* What you will do:
Beginning at the line that contains "You are a computer-use", repeat each line exactly through the last one of the records below, and leave out the pictures.

++++

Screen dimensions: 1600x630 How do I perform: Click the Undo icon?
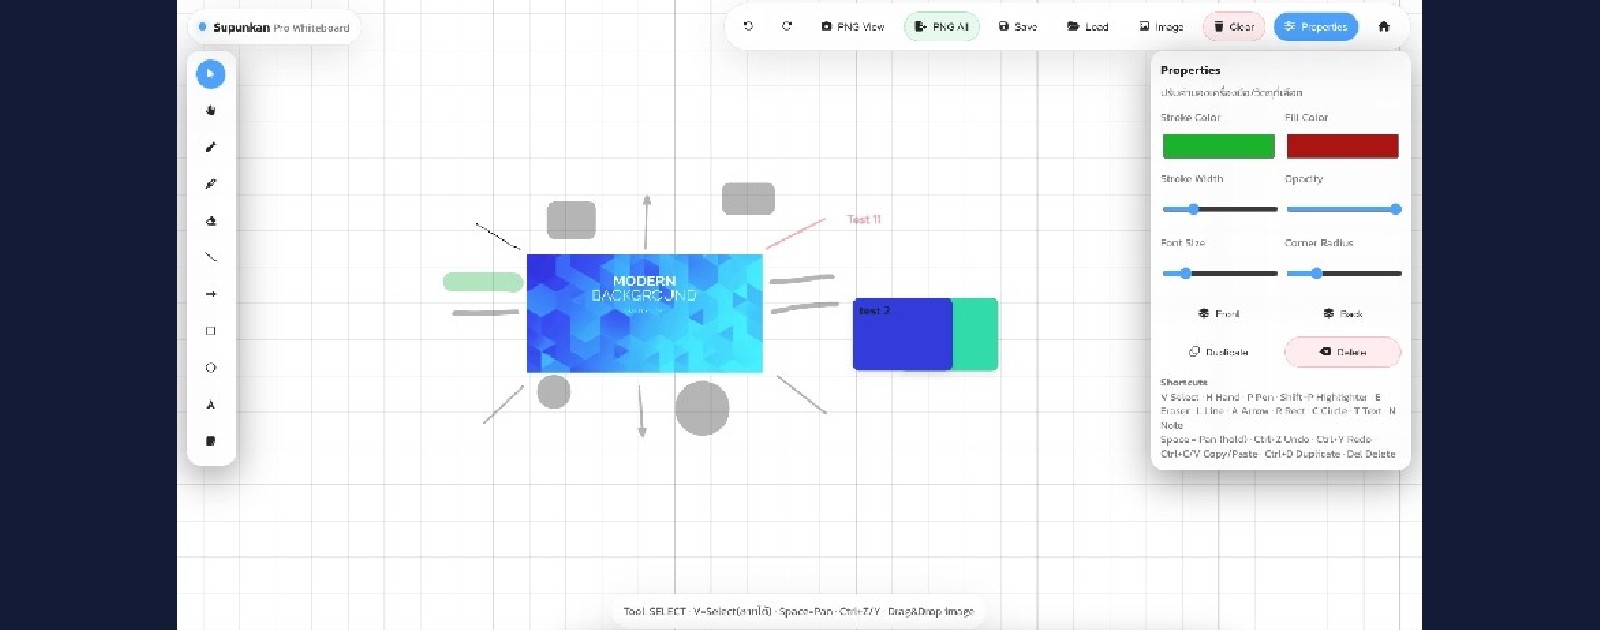(x=748, y=27)
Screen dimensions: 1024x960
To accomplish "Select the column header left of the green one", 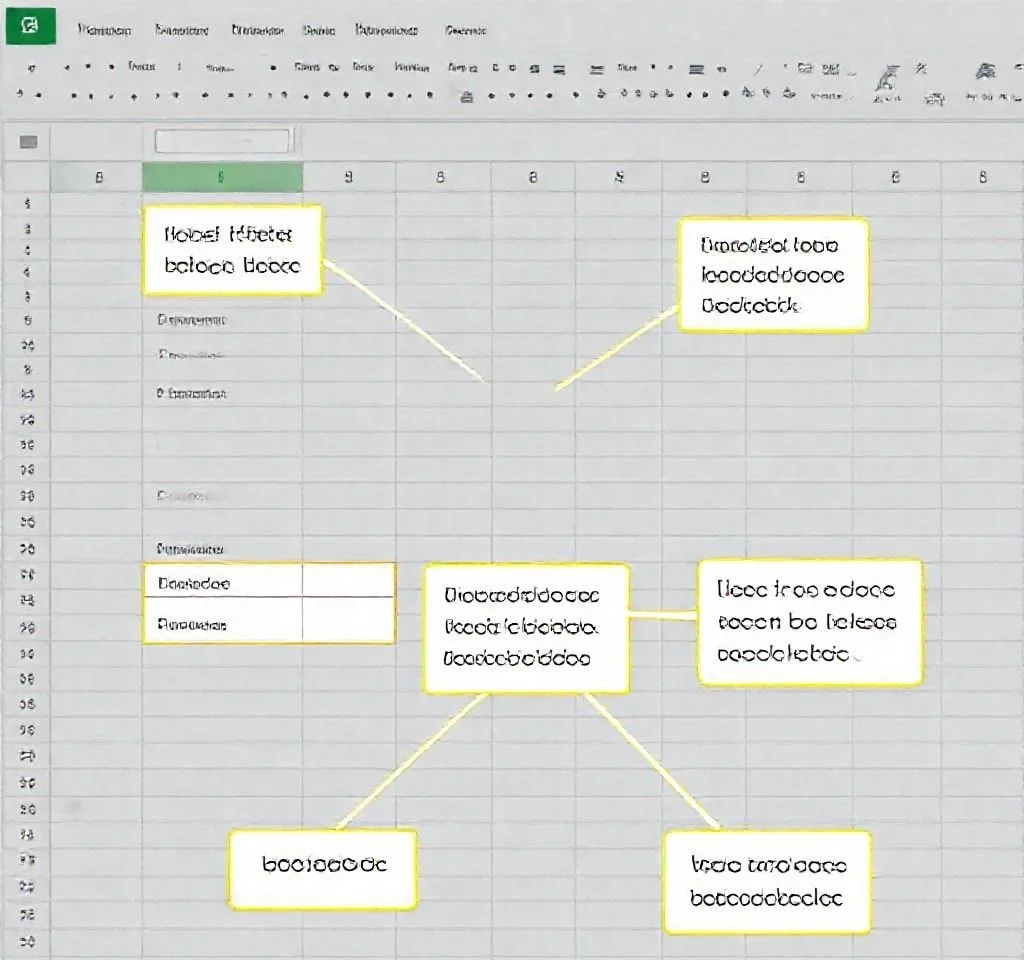I will (x=98, y=178).
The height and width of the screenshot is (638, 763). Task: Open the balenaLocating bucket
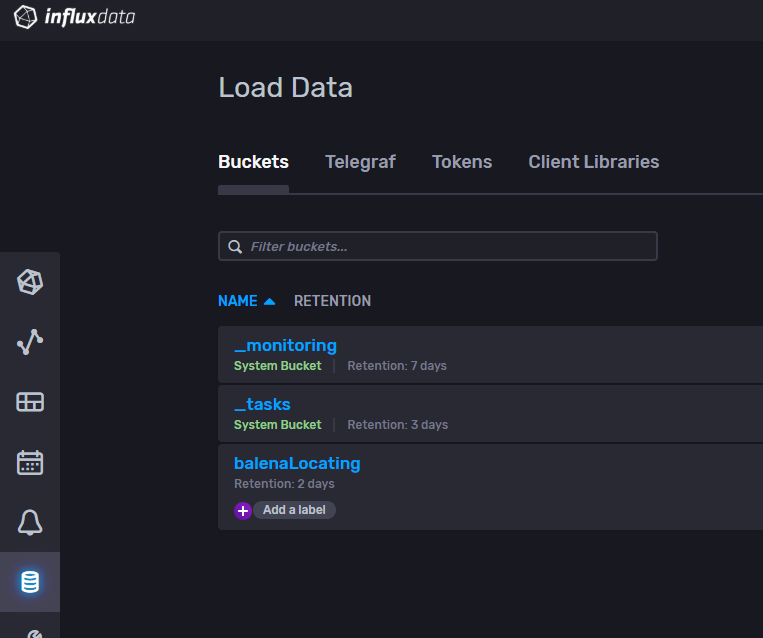coord(297,463)
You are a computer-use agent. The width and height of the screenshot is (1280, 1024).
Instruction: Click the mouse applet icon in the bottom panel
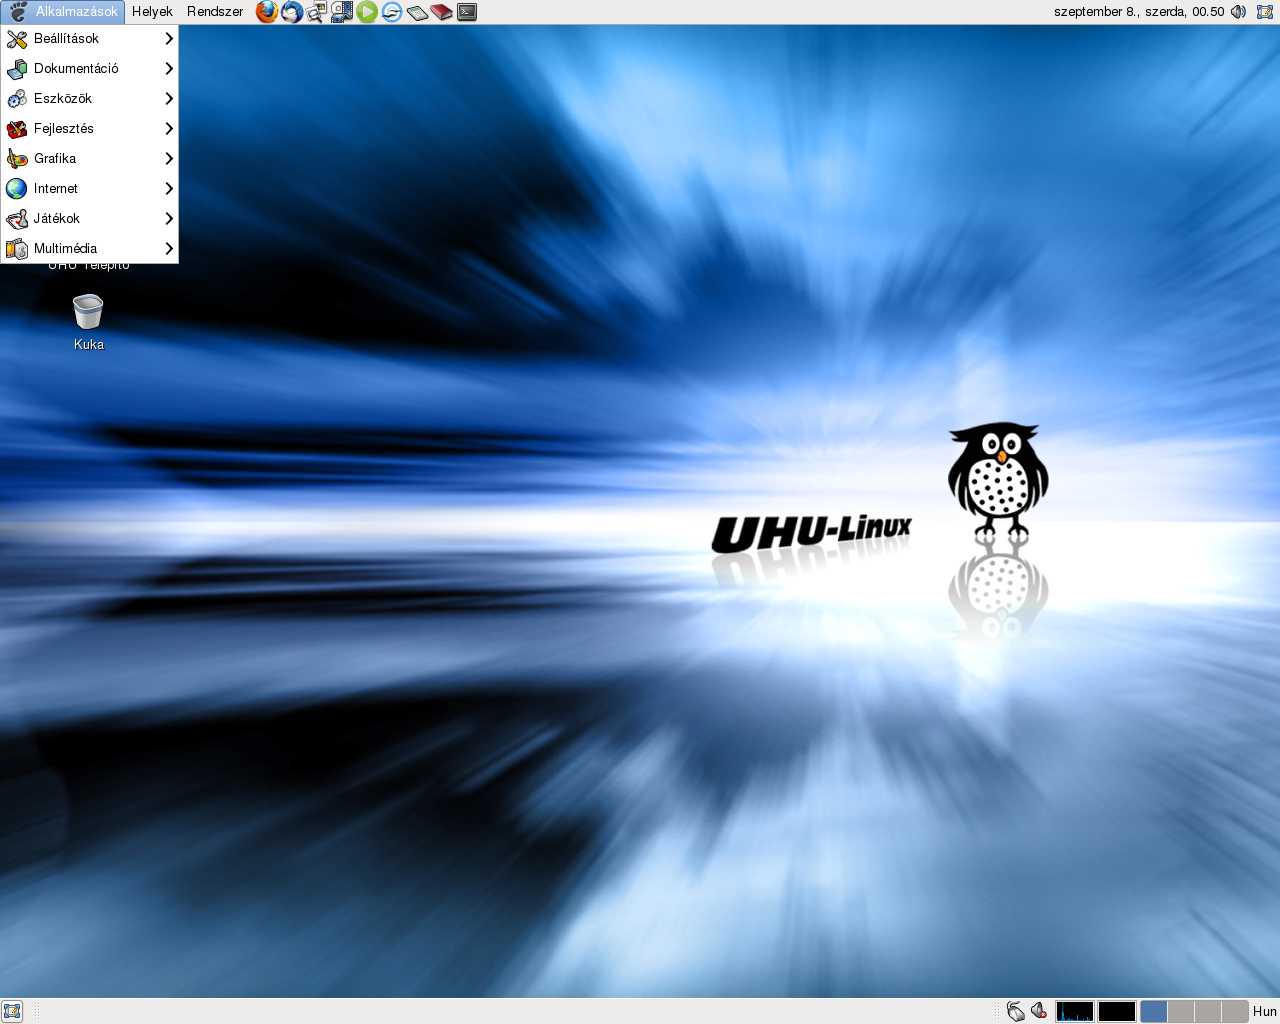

++++

* Solution below:
You are a computer-use agent. The width and height of the screenshot is (1280, 1024).
Instruction: Click the mouse applet icon in the bottom panel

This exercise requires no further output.